Buying power of R1,000 in 2026 versus nominal equivalent in 20 years.
- Starting amount
- R1,000
- Inflation
- 6% per year
- Years
- 20
- Inflation multiplier = 1.06²⁰
- 3.207
- Nominal equivalent in 2046
- ≈ R3,207
Retirement income target erosion
Planning R30,000/month lifestyle in retirement, 20 years from now, 6% inflation.
- Today’s target
- R30,000/month
- In 20 years at 6%
- ≈ R96,210/month
- Annualised
- ≈ R1,154,520/year
- Needed capital (4% safe withdrawal)
- ≈ R28,860,000
R5,000,000 cash for 30 years — unmanaged
Inheritance kept in a current account earning 0%. 6% inflation.
- Starting capital
- R5,000,000
- Nominal value in 30 years
- R5,000,000 (no return)
- Real purchasing power (divide by 1.06³⁰ = 5.74)
- ≈ R871,000
Which assets actually beat inflation
| Asset | Typical nominal | Typical real (after 6% CPI) |
|---|---|---|
| Cash / money market | 8–10% | 2–4% (barely positive) |
| SA bonds (ALBI) | 10–12% | 4–6% |
| SA equities (JSE Top 40) | 10–13% | 4–7% |
| Global equities (ZAR) | 9–12% | 3–6% (includes currency effect) |
| Balanced fund (Reg 28) | 9–11% | 3–5% |
| Residential property (capital only) | 6–8% | 0–2% |
| Gold | 6–8% (very volatile) | 0–2% |
Over 20–30 year horizons, equities comfortably beat inflation. Over 5-year windows, equities can underperform cash. That’s the core reason retirement money belongs in equities and emergency money belongs in cash.

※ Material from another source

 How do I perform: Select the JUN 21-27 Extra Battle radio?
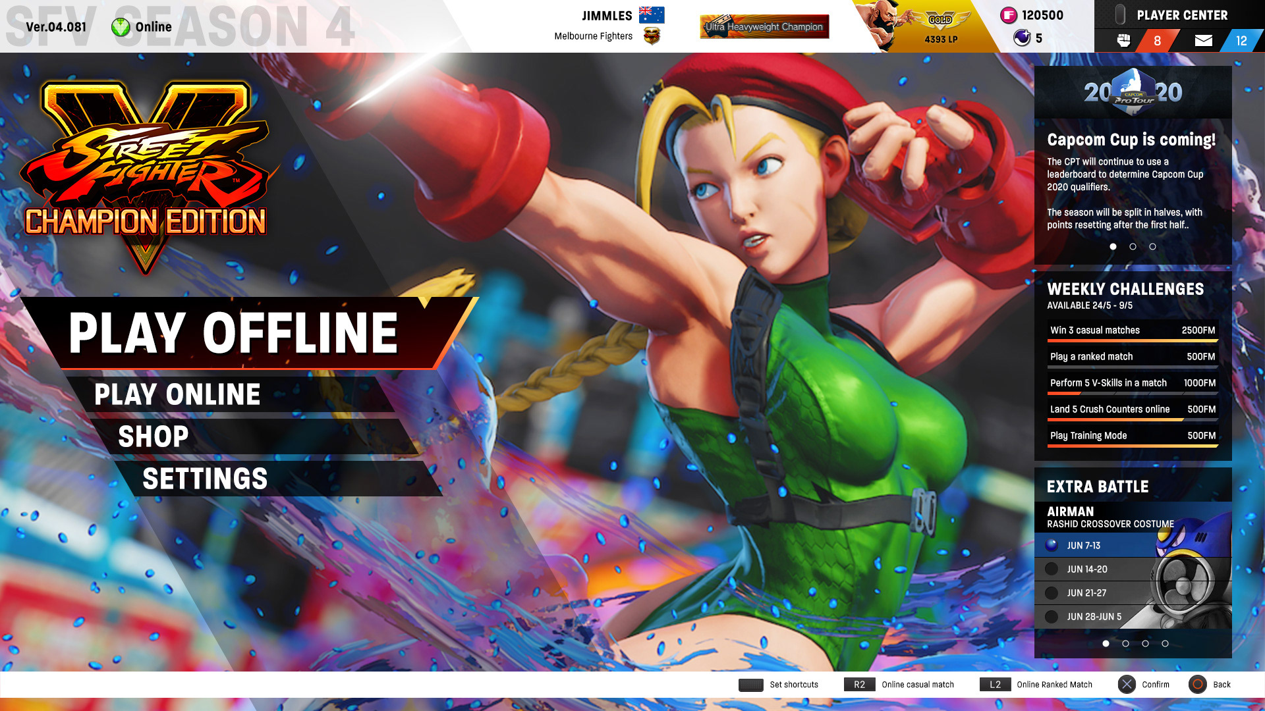pos(1052,593)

Inflation compounds. So does indexation.
SARS indexes most tax thresholds annually (the primary rebate, tax brackets, TFSA limit, transfer duty thresholds). This protects taxpayers from “bracket creep” — moving into a higher bracket because your salary grew with inflation, not because you got richer in real terms.
But SARS doesn’t always index annually. The retirement contribution cap sat at R350,000 from 2016 to Budget 2026 — no inflation adjustment for 10 years. Income tax brackets were frozen between 2023/2024 and 2025/2026. Over a decade of inflation without indexation, effective tax burdens rise meaningfully.

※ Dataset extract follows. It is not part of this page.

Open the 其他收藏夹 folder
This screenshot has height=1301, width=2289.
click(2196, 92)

Practical takeaway: if you’re doing long-horizon financial planning, don’t assume today’s tax-free thresholds will still apply in 2046 in real terms. Plan for some real-terms erosion.
How this calculator works
Enter an amount, an inflation rate (default 6% for SA), and a number of years. The calculator returns both (a) the nominal amount you’d need in the future to match today’s purchasing power, and (b) the present purchasing power of a future amount. Useful for retirement-income planning, education-savings targets, and stress- testing long-term cashflow assumptions.
Sources
Frequently Asked Questions
Inflation is the rate at which prices rise over time, reducing the purchasing power of money. If inflation is 5% per year, something that cost R100 today will cost R105 in a year.
South African inflation varies by year. Recent inflation has been 4–8% per year. The central bank targets 3–6%. Check the SARB website for current official rates.
Invest in assets that grow faster than inflation: equities, property, bonds, or inflation-linked savings. Money left in savings accounts (2–3% return) loses value to inflation.
Your retirement fund must grow faster than inflation. If you retire with R2 million and inflation averages 5%, your purchasing power is halved in 14 years. Plan for real (inflation-adjusted) returns.